Curriculum Learning For LVN

This is the PyTorch implementation of our paper:
Curriculum Learning for Vision-and-Language Navigation [arxiv]
Jiwen Zhang, Zhongyu Wei, Jianqing Fan, Jiajie Peng
35th Conference on Neural Information Processing Systems (NeurIPS 2021)

Most Recent Events

2021-12-27: We upload the tasks/R2R-judy/main.py and training instructions.
2021-11-16: We have our paper arxived, now you can acess it by clicking here !
2021-11-14: We update package of agents and methods. (tasks/R2R-judy/src)
2021-11-08: We update the installation instructions.
2021-11-06: We uploaded the CLR2R dataset mentioned in our paper. (tasks/R2R-judy/data)

Model architectures

This repository includes several SOTA navigation agents previously released. They are

Follower agent (from University of California, Berkeley, Carnegie Mellon University and Boston University) released with paper Speaker-Follower Models for Vision-and-Language Navigation, by Fried, Daniel, Ronghang Hu, Volkan Cirik, Anna Rohrbach, Jacob Andreas, Louis-Philippe Morency, Taylor Berg-Kirkpatrick, Kate Saenko, Dan Klein and Trevor Darrell. NeurIPS(2018).
Self-Monitoring agent (from Georgia Institute of Technology, University of Maryland and Salesforce Research) released with paper Self-Monitoring Navigation Agent via Auxiliary Progress Estimation, by Ma, Chih-Yao, Jiasen Lu, Zuxuan Wu, Ghassan Al-Regib, Zsolt Kira, Richard Socher and Caiming Xiong. ICLR(2019).
EnvDrop agent (from UNC Chapel Hill) released with paper Learning to Navigate Unseen Environments: Back Translation with Environmental Dropout, by Tan, Hao, Licheng Yu and Mohit Bansal. NAACL(2019).
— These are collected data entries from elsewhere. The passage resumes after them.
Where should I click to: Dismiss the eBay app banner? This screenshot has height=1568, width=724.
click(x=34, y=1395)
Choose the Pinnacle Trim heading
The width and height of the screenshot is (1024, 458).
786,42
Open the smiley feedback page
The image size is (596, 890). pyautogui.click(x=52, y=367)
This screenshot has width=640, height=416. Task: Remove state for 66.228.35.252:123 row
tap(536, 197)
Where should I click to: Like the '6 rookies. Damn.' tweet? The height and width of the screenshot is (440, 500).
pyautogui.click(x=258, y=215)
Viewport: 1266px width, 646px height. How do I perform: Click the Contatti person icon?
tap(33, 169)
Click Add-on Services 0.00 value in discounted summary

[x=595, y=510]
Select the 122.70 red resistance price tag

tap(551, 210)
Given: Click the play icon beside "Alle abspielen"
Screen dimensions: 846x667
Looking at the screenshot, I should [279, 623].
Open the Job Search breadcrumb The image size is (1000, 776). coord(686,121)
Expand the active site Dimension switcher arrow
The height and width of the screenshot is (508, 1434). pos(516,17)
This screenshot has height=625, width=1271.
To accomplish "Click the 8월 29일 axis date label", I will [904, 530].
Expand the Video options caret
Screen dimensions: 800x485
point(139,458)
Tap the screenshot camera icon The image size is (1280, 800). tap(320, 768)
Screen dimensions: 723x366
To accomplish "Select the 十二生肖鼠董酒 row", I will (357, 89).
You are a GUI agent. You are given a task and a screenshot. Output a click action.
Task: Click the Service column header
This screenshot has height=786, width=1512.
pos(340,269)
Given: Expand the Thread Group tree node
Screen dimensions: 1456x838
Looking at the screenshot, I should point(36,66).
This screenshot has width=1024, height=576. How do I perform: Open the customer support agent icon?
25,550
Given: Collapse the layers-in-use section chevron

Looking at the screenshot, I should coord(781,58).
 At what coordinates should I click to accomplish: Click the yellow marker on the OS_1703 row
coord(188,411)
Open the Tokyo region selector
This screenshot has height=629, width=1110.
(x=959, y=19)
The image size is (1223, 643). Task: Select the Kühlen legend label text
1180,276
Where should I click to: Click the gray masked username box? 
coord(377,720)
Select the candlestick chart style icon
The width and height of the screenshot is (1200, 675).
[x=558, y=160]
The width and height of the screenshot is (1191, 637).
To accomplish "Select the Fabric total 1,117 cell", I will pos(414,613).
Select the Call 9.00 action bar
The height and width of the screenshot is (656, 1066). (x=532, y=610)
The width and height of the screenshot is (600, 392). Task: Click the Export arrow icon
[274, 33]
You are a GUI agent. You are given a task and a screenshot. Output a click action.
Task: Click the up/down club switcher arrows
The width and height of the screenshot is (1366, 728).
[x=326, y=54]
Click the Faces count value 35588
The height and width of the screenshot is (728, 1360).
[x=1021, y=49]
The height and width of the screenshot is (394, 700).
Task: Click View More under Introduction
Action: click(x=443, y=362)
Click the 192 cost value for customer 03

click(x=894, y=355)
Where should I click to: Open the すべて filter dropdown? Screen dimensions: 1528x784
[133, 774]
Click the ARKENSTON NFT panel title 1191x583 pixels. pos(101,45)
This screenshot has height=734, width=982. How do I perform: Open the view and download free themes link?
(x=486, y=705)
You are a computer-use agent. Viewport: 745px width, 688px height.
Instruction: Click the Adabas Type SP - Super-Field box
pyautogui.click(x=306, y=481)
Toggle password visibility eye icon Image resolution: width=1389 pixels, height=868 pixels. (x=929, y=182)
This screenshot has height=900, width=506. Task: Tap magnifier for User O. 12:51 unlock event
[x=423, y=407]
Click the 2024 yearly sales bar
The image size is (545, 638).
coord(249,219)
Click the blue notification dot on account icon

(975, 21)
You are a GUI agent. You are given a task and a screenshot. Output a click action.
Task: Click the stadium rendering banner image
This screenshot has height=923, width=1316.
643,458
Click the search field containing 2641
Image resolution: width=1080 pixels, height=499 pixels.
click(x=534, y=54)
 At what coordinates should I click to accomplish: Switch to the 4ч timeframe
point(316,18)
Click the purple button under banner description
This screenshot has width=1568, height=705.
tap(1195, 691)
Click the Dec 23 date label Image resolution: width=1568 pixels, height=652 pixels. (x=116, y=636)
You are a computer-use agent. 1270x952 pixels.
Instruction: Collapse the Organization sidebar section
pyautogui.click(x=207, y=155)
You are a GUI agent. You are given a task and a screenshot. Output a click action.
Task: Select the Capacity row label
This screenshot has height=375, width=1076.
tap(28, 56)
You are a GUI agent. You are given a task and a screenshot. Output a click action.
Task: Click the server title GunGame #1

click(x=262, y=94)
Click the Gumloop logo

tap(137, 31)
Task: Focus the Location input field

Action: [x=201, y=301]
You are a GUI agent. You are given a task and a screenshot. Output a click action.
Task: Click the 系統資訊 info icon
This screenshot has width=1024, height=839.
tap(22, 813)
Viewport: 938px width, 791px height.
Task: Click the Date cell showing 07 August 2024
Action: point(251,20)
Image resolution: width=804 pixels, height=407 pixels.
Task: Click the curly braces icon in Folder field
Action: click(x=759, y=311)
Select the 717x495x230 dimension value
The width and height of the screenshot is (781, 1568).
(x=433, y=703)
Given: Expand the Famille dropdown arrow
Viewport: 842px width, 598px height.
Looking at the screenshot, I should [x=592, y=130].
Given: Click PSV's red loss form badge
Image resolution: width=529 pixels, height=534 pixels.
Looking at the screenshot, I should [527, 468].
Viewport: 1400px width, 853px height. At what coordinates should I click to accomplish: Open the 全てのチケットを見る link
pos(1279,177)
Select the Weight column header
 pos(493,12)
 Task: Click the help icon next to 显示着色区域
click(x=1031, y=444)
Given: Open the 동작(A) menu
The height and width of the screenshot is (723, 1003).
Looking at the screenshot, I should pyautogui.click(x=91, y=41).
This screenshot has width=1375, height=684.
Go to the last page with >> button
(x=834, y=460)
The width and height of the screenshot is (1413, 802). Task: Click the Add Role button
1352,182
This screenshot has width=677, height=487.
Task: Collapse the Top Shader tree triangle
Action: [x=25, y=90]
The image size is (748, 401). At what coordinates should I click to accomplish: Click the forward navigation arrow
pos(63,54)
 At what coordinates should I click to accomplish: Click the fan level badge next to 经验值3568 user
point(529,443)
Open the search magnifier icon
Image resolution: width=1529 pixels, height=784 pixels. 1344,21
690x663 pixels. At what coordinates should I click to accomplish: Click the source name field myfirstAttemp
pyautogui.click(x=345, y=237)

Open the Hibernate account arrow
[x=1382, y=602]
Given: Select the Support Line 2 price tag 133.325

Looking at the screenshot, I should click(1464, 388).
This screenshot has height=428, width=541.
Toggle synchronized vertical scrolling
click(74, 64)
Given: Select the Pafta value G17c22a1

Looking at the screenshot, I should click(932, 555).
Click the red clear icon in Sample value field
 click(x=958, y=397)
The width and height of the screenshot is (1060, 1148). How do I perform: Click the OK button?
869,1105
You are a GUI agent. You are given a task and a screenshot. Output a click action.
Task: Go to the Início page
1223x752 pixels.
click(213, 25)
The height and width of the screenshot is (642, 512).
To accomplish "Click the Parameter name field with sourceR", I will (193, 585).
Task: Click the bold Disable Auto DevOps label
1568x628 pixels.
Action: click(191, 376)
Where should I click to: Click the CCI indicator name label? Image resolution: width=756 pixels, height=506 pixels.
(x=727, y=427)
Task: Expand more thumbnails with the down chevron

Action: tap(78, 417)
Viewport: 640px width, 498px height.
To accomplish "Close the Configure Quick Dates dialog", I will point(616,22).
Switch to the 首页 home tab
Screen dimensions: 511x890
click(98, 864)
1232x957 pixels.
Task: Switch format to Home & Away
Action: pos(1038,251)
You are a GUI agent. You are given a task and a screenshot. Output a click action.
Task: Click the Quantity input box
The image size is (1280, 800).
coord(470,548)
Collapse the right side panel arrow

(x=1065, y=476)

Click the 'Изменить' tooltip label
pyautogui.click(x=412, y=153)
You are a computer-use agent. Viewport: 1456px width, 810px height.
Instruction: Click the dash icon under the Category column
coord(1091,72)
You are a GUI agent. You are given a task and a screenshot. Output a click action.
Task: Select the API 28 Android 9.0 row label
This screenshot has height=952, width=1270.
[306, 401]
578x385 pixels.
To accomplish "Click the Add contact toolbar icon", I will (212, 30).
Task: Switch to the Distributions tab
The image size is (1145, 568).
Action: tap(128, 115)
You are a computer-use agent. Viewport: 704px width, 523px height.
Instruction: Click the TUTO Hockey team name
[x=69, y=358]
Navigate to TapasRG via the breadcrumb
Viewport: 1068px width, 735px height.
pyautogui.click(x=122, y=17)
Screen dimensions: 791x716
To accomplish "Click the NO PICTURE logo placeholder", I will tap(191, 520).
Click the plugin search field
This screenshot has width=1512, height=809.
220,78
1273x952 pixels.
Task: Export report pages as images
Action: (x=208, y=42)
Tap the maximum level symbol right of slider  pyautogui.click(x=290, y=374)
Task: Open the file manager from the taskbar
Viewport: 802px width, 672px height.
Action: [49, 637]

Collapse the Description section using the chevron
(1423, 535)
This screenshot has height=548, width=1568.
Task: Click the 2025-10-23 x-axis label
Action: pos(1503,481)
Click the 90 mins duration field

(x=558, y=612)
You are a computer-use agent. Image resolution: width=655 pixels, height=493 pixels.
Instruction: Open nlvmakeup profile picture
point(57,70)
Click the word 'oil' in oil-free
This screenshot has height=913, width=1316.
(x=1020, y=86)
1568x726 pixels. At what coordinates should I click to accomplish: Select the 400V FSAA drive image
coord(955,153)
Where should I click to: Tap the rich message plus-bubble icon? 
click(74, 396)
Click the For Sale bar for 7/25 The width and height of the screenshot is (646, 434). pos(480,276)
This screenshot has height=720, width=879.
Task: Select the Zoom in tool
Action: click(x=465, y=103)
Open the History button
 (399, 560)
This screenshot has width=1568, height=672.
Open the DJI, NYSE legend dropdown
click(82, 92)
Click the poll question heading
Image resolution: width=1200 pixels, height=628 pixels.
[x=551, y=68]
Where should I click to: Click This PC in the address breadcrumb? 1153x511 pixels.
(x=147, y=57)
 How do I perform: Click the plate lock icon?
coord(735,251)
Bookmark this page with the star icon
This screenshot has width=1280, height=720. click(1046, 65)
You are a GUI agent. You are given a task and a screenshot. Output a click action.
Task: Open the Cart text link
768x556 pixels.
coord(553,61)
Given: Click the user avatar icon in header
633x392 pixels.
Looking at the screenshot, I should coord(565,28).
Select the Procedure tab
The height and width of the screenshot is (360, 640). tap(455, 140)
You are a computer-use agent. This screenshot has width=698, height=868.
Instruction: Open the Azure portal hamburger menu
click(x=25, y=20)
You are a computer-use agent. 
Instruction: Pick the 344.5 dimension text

and a path-instruction scorer

VLN-BERT (from Georgia Institute of Technology, Facebook AI Research and Oregon State University) released with paper Improving Vision-and-Language Navigation with Image-Text Pairs from the Web, by Majumdar, Arjun, Ayush Shrivastava, Stefan Lee, Peter Anderson, Devi Parikh and Dhruv Batra. ECCV(2020).

Installation

Setting up Environments

Install Python 3.6 (Anaconda recommended: https://docs.anaconda.com/anaconda/install/index.html).
Install PyTorch following the instructions on https://pytorch.org/ (in our experiments, it isPyTorch 1.5.1+cu101).
Following build instructions in this github to build up a v0.1 Matterport3D simulator.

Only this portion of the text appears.